Where "it" is both this bloglet and its author.
Things are a little bit bananas over here. It is hard to figure out where to start.
My relationship is over. We met seven years ago tomorrow, on the Brooklyn rooftop where last night I drank wine and ate scallops and corn and heirloom tomatoes with my friends, and now it is over. It feels like my life is crumbling around my ears. I feel at sea in so many ways. I do not love my ex-boyfriend less than I did. I will miss him terribly, and we are going to try to stay in each other's lives. But our partnership is over, and I am going to have to grieve it. My previous serious breakup did not make me feel all these horrible things, so I am in uncharted territory.
I am also in uncharted body territory.
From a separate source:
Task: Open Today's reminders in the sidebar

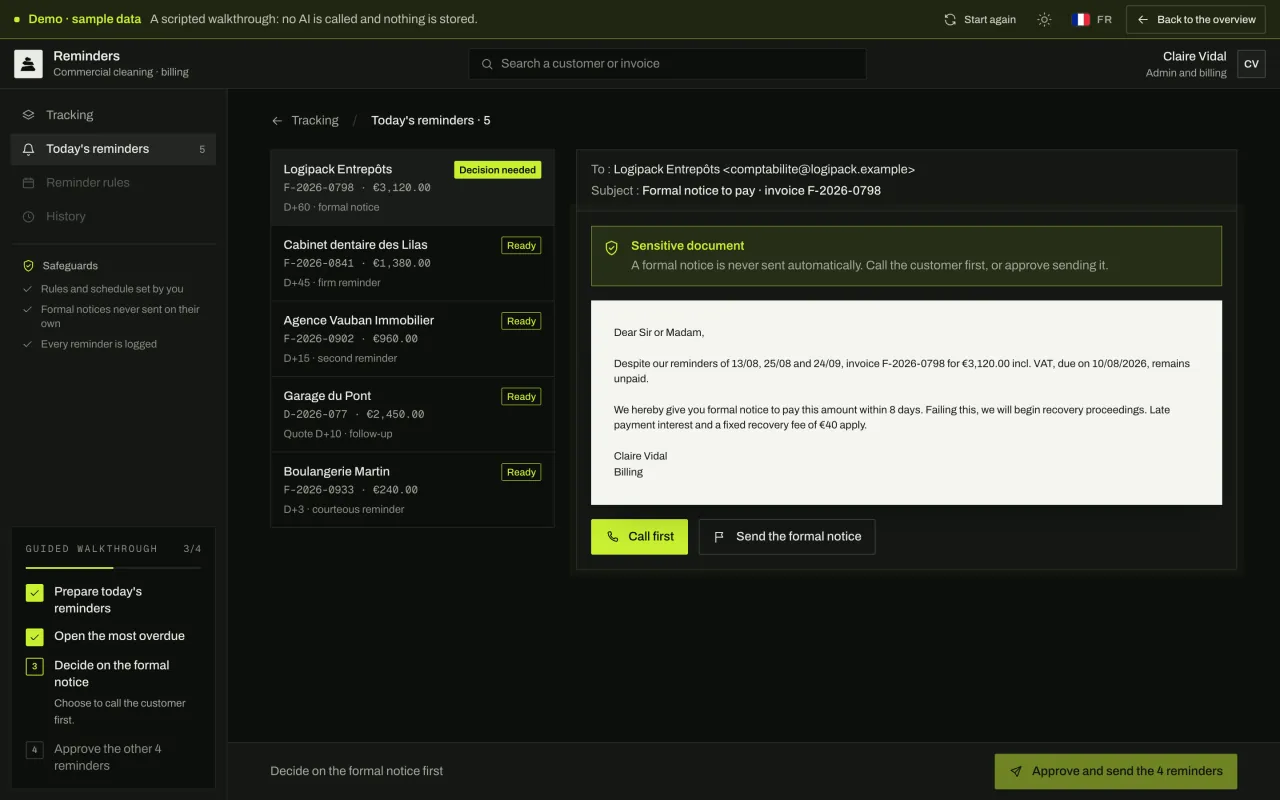Action: (x=113, y=149)
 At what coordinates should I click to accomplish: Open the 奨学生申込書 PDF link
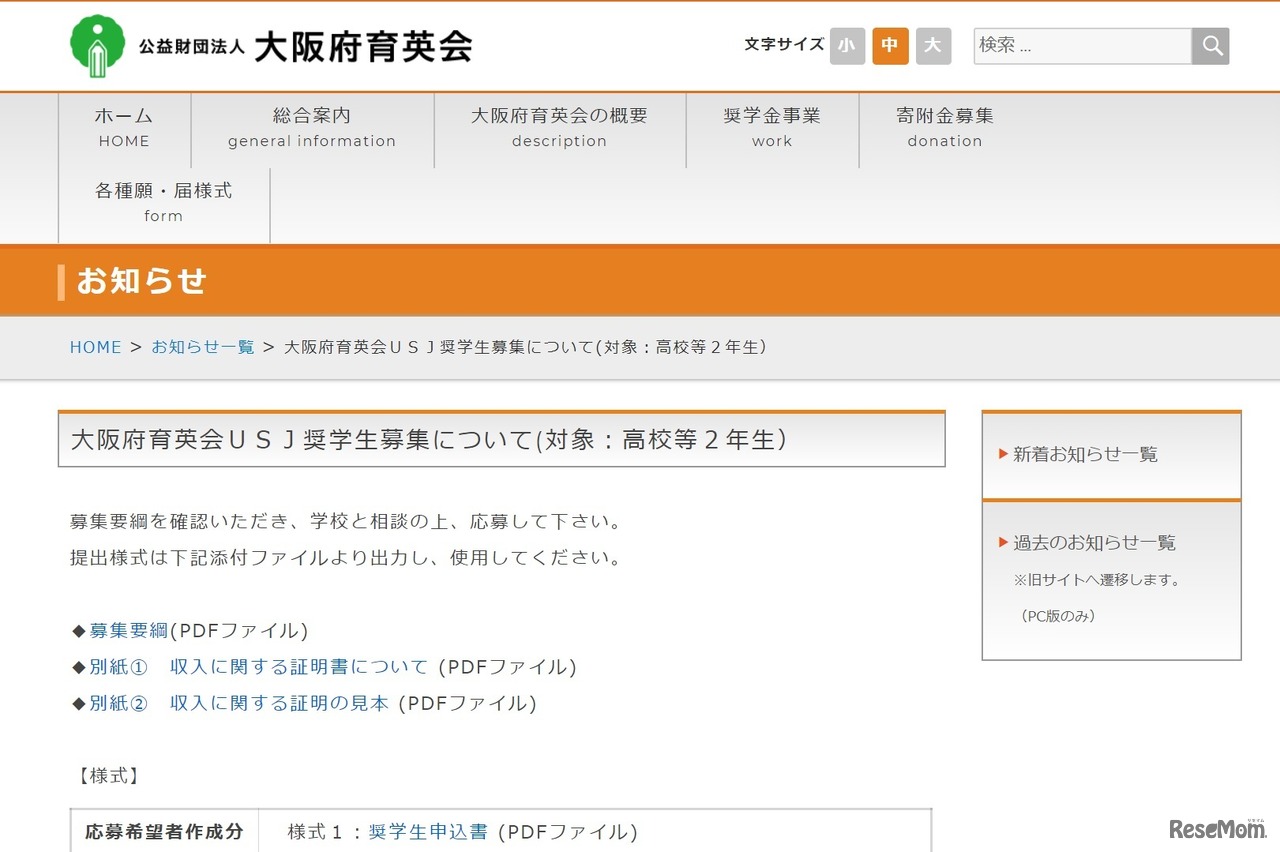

I'm under 195, and I went to a wedding a couple weekends ago wearing a size 14 dress from J. Crew. Today I strolled out of the house in size 14 Gap skinny jeans—which I believe is the first time I've worn pants not to the gym in oh, round about eleven or twelve years. My experience of the world is changing.
My behavioral baseline is changing too, and that's something I'm thinking about—how much I need to work to keep myself in "active loss" mode, and how much I can let myself start moving towards a behavioral mode that will let the chips fall where they may, weight-wise. I'd definitely like to lose another 20-30 pounds.
And the loose skin has started to drive me nuts. I signed up for RealSelf and started reading plastic surgery reviews.
And honestly, I want to put all those things out there and up here, but that's just about as much depth as I can handle tonight. I hope everyone is doing well. I'll be back sooner rather than later.